▶ **Material for this task**:
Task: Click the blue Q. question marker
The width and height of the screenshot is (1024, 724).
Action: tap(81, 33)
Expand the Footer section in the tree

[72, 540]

▶ **The problem**: All lines in the material are to be returned exactly.

▶ **Written answer**:
Task: Click the blue Q. question marker
The width and height of the screenshot is (1024, 724).
Action: tap(81, 33)
Expand the Footer section in the tree

[72, 540]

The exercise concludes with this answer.